Although there was still time through all the laughter to get annoyed at the world. During the interval I went to get some food, as you do. We didn't go before the show because we got there a little late because someone got the NEC and the NIA mixed up and spent the best part of an hour trying to rectify this. We won't say who. Ahem. *whistles innocently and looks away*
So anyway, we were queuing for food and I cast an eye over what passes for the menu and the only thing that looks worth having is a hot tandoori baguette. Fuck it, I'll have two, the lovely lady has to eat too. So we're queuing. And queuing. And queuing some more until 15 minutes have ticked away. I'm two people from the counter and a voice booms out from behind the counter where the semi-literate, can't operate a till or count change above a quid chimps that they chose to employ for what could only be described as a sell-out gig work and says,
"No more hot baguettes. No more cold baguettes!"
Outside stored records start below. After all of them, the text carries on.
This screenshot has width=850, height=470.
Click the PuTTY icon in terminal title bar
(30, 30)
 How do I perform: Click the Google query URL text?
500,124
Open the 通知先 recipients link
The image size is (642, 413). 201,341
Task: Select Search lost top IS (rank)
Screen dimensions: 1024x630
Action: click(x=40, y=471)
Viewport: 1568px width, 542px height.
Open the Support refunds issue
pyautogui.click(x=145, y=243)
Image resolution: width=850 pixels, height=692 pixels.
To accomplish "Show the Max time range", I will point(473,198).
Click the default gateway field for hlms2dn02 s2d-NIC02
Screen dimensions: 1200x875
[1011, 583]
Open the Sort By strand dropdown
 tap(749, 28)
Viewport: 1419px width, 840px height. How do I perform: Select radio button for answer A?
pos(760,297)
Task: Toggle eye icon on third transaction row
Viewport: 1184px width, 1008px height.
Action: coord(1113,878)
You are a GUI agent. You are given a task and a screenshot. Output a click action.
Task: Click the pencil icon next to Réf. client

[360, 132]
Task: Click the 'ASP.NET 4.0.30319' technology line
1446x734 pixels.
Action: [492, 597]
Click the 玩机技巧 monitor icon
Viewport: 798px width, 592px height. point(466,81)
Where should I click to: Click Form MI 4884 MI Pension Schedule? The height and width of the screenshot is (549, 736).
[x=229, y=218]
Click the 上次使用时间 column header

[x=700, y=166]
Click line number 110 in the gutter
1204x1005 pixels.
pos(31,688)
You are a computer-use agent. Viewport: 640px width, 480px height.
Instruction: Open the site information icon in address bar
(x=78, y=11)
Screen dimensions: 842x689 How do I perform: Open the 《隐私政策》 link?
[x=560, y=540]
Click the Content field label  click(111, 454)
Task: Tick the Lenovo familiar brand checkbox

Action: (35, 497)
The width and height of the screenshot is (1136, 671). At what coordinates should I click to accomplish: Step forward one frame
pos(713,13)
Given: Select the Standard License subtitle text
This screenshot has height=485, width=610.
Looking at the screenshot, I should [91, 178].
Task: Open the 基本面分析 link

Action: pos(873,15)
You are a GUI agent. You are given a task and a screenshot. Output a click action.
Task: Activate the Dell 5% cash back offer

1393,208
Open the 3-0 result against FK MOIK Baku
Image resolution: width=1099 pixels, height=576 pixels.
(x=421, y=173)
FUCK! I've waited the better part of the interval for food to find they've run out of the only thing I wanted? And from the sounds of it it wasn't the filling they'd run out of, because cold baguettes were out as well. They must have just run out of bread. What kind of morons have they employed to run this thing.
"How much bread d'you reckon we'll need, John?"
"Dunno, coupla packets? How much is ten?"
Un-fucking-believable. Needless to say I walked off in a less than happy mood, loudly declaring that "they've just lost out on my ten quid" and "what kind of twats are running this place".
Still, Bill Bailey was funny so it all worked out okay in the end. And we went for a curry when we got home which was delicious. But if you work for the NIA sort it fucking out, you cocks!